David Swanson y Manuel Castells son dos autores que analizan la ralación entre medios de comunicación y sistemas democráticos. Ambos comparten la idea de que los medios se han convertido en el centro de la política. Swanson se refiere a una política centrada en los medios y Castells a una política informacional. Los medios masivos, en especial la televisión y hoy también la internet, son pues la principal fuente de información para el público en temas de gobierno y política.
En los medios de comunicación privados, que son la mayoría, lo que prima son los intereses comerciales, es decir lo que importa en última instancia es captar más audiencia y ganar dienero por la publicidad. De ahí que los escándalos políticos cobren fuerza en esta nueva era de la política, pues como lo manifiesta Dominique Wolton (La comunicación política: la construcción de un modelo): el escándalo es una herramienta útil para vender.
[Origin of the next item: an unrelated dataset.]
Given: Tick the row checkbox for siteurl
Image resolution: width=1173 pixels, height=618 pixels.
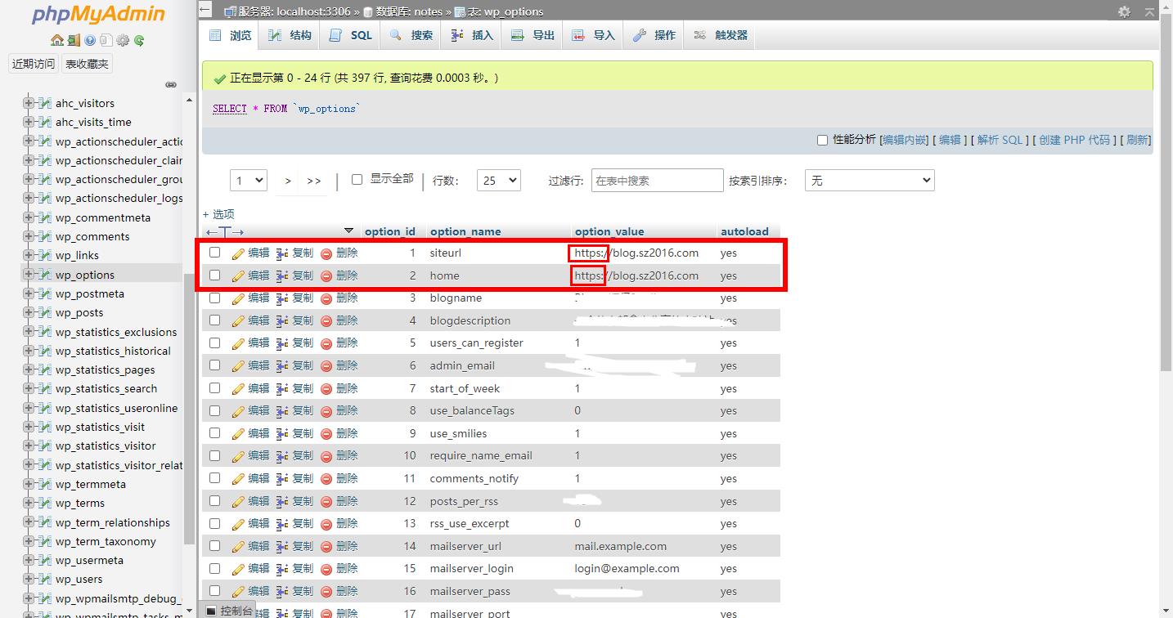Looking at the screenshot, I should (x=215, y=252).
Los medios privados, siguiendo esta necesidad de llegar a más gente, tienden a dejar de lado los verdaderos temas de interés público y pasan a centrarse en las noticias atractivas, dentro de las cuales los escándalos juegan un rol fundamental.
Esta democracia centrada en los medios obliga a los actores políticos a moldear sus actitudes y acciones a las exigencias de los medios. Así encontramos, sobre todo, discursos cortos y sencillos: marketing político antes que debate. La creencia de que el hecho de tener la atención de los medios es esencial para ganar las elecciones u obtener altos niveles de aprobación, lleva a los políticos a rodearse de profesionales que se encarguen de la imagen y se centren en lograr un seguimiento favorable de los medios. Los famosos asesores políticos y de campaña ganan importancia, pues hoy si el político no aparece en los medios, será muy difícil que logre reunir el apoyo suficiente de la población. Una opinión favorable de estos es escencial para la conquista y para el mantenimiento del poder. De ahí que resulte vital la práctica correcta del marketing político.
Otra consecuencia interesante de esta llamada democracia centrada en los medios es la pesonalización de la política: la atención se dirige únicamente al personaje político y no a la ideología del partido. Al convertirse el candidato en el actractivo cental de la noticia, el partido político pasa a un segundo lugar, este fenómeno ha permitido que aparezcan outsiders y que el voto se vuelva coyuntural. Es decir ya no interesan tanto las ideologías, lo importante es el plan de acción que presenta el candidato para satisfacer mis necesidades como ciudadano. El pragmatismo se abre espacio en el escenario político. Por otro lado, los medios de comunicación permiten que la actividad política se haga cada vez más pública, lo que lleva a que la población esté cada vez más pendiente de la performance de los gobiernos de turno y de los funcionarios del estado. Sería positivo que esa mayor exposición en los medios permita desarrollar un accountability horizontal en las democracias.